Entries contained in a dataset:
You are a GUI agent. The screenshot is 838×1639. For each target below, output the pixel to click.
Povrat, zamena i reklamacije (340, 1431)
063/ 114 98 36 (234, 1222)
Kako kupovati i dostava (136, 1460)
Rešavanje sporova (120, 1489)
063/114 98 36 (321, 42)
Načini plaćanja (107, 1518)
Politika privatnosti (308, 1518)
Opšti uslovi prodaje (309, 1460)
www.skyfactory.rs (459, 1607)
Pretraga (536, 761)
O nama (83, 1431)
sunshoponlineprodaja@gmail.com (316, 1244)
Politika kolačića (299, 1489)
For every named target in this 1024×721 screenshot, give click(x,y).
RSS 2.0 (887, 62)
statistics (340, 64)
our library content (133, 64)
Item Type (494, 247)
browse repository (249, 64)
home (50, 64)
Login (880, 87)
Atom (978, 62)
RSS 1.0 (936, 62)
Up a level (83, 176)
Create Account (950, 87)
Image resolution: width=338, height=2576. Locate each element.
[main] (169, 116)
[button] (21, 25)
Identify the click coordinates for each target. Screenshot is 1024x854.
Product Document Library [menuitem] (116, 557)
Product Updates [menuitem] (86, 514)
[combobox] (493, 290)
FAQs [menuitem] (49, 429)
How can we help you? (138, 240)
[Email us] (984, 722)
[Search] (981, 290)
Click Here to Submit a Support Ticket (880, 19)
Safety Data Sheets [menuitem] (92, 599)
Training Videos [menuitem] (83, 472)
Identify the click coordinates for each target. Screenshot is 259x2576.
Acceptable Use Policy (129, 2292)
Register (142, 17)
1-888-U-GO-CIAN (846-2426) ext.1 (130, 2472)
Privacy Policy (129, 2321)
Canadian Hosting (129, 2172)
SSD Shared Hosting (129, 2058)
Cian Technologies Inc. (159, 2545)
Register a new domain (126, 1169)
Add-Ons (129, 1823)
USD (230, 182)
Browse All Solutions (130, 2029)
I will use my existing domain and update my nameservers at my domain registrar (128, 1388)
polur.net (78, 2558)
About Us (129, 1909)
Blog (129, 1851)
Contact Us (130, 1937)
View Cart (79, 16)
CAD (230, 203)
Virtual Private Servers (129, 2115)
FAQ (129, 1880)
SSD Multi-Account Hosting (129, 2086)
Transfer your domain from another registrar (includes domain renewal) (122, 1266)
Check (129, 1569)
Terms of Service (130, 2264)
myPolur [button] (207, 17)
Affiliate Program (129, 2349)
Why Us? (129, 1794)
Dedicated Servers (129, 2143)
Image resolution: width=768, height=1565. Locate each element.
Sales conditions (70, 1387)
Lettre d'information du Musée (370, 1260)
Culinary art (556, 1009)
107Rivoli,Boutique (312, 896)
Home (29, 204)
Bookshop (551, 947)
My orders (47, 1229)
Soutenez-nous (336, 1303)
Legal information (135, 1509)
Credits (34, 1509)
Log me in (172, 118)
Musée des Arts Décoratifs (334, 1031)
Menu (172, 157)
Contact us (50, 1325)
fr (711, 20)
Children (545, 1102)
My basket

## YOUR OBJECTIVE
Please write out all the entries above again, swapping "Image resolution" for "Screenshot size" wherever it appears and leaving everything else as it is.

## RESULT OF THE TASK
You are a GUI agent. The screenshot is 838×1639. For each target below, output the pixel to click.
Povrat, zamena i reklamacije (340, 1431)
063/ 114 98 36 (234, 1222)
Kako kupovati i dostava (136, 1460)
Rešavanje sporova (120, 1489)
063/114 98 36 (321, 42)
Načini plaćanja (107, 1518)
Politika privatnosti (308, 1518)
Opšti uslovi prodaje (309, 1460)
www.skyfactory.rs (459, 1607)
Pretraga (536, 761)
O nama (83, 1431)
sunshoponlineprodaja@gmail.com (316, 1244)
Politika kolačića (299, 1489)
For every named target in this 1024×721 screenshot, give click(x,y).
RSS 2.0 (887, 62)
statistics (340, 64)
our library content (133, 64)
Item Type (494, 247)
browse repository (249, 64)
home (50, 64)
Login (880, 87)
Atom (978, 62)
RSS 1.0 (936, 62)
Up a level (83, 176)
Create Account (950, 87)
Screenshot size: width=338, height=2576. Locate each element.
[main] (169, 116)
[button] (21, 25)
Identify the click coordinates for each target. Screenshot is 1024x854.
Product Document Library [menuitem] (116, 557)
Product Updates [menuitem] (86, 514)
[combobox] (493, 290)
FAQs [menuitem] (49, 429)
How can we help you? (138, 240)
[Email us] (984, 722)
[Search] (981, 290)
Click Here to Submit a Support Ticket (880, 19)
Safety Data Sheets [menuitem] (92, 599)
Training Videos [menuitem] (83, 472)
Identify the click coordinates for each target. Screenshot is 259x2576.
Acceptable Use Policy (129, 2292)
Register (142, 17)
1-888-U-GO-CIAN (846-2426) ext.1 (130, 2472)
Privacy Policy (129, 2321)
Canadian Hosting (129, 2172)
SSD Shared Hosting (129, 2058)
Cian Technologies Inc. (159, 2545)
Register a new domain (126, 1169)
Add-Ons (129, 1823)
USD (230, 182)
Browse All Solutions (130, 2029)
I will use my existing domain and update my nameservers at my domain registrar (128, 1388)
polur.net (78, 2558)
About Us (129, 1909)
Blog (129, 1851)
Contact Us (130, 1937)
View Cart (79, 16)
CAD (230, 203)
Virtual Private Servers (129, 2115)
FAQ (129, 1880)
SSD Multi-Account Hosting (129, 2086)
Transfer your domain from another registrar (includes domain renewal) (122, 1266)
Check (129, 1569)
Terms of Service (130, 2264)
myPolur [button] (207, 17)
Affiliate Program (129, 2349)
Why Us? (129, 1794)
Dedicated Servers (129, 2143)
Screenshot size: width=768, height=1565. Locate each element.
Sales conditions (70, 1387)
Lettre d'information du Musée (370, 1260)
Culinary art (556, 1009)
107Rivoli,Boutique (312, 896)
Home (29, 204)
Bookshop (551, 947)
My orders (47, 1229)
Soutenez-nous (336, 1303)
Legal information (135, 1509)
Credits (34, 1509)
Log me in (172, 118)
Musée des Arts Décoratifs (334, 1031)
Menu (172, 157)
Contact us (50, 1325)
fr (711, 20)
Children (545, 1102)
My basket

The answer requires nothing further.